Die Weltgesundheitsorganisation (WHO) hat ein allgemeines Klassifikationssystem für Erkrankungen entwickelt, die ICD (International Classification of Diseases). Gemäß ICD-10, der aktuellen Version, liegt eine „emotional instabile Persönlichkeitsstörung vom Borderline-Typus“ vor, wenn die allgemeinen Kriterien für eine Persönlichkeitsstörung erfüllt sind, sowie zusätzlich drei von den folgenden fünf Verhaltensweisen vorhanden sind: Der Patient handelt häufig unerwartet und ohne Rücksicht auf Konsequenzen (impulsiv), neigt zu Konflikten mit anderen, wenn er getadelt oder an Handlungen gehindert wird, tendiert zu Wutausbrüchen und Gewalttaten ohne Kontrollfähigkeit, hat Schwierigkeite, nicht direkt belohnte Handlungen fortzuführen und ist in seiner Stimmung unbeständig und launenhaft. Liegen drei dieser Verhaltensweisen vor, so müssen zusätzlich weitere zwei der nachfolgenden Kriterien erfüllt werden: Der Patient ist in seinem Selbstbild unsicher und gestört, geht instabile, aber intensive Beziehungen ein, versucht Verlassenwerden zu verhindern, äußert Drohungen oder verletzt sich selbst und hat ein anhaltendes Gefühl von innerer Leere.

DSM IV

Die American Psychiatric Association verwendet zur Klassifikation von psychischen Störung das „Diagnostic and Statistical Manual of Mental Disorders“, kurz DSM, in der aktuellen vierten Version.
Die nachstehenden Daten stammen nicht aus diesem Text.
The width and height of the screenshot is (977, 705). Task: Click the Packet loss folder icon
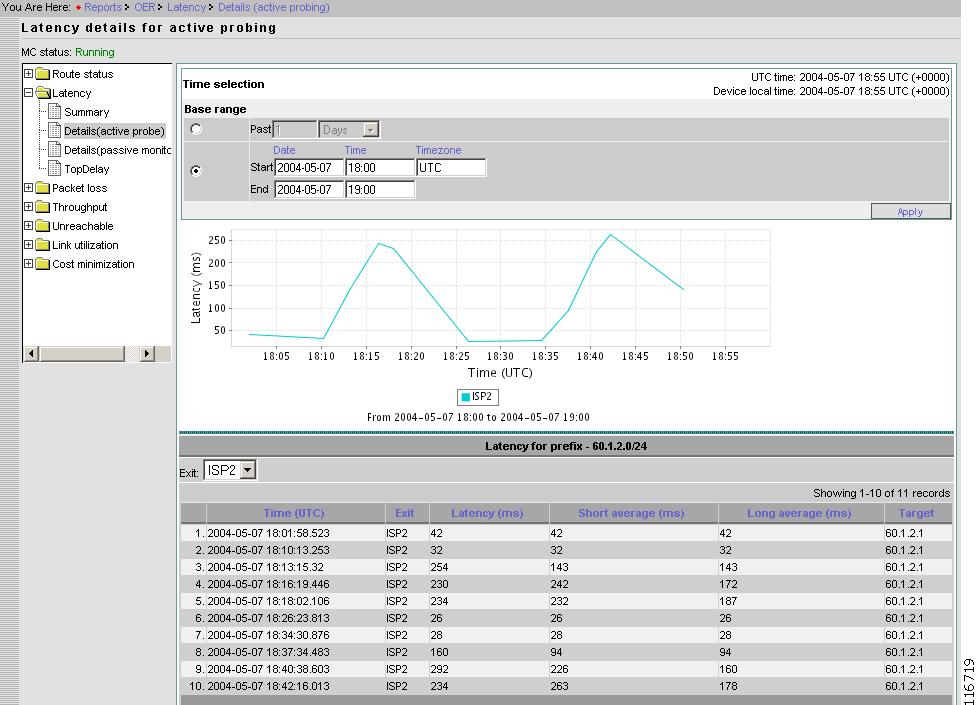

Dieses Klassifikationssystem fasst die Borderline-Störung als eigenständige Erkrankung auf und wird aufgrund der ausführlicheren Darstellung zumeist auch in der Forschung verwendet. Fünf der folgenden Kriterien müssen erfüllt sein, um die Diagnose „Borderline-Persönlichkeitsstörung“ stellen zu können: Der Patient bemüht sich, Verlassenwerden zu vermeiden, er hat instabile aber intensive Beziehungen mit Wechsel zwischen Idealisierung und Entwertung, Selbstbild und –wahrnehmung sind gestört, er handelt impulsiv in mindestens zwei Lebensbereichen, er verletzt sich selbst bis hin zum Suizidversuch, ist in seinen Affekten instabil, hat ein chronisches Gefühl von Leere, hat häufig unangemessene und unkontrollierbare Wutanfälle, zeigt vorübergehende Paranoia oder schwere dissoziative Symptome.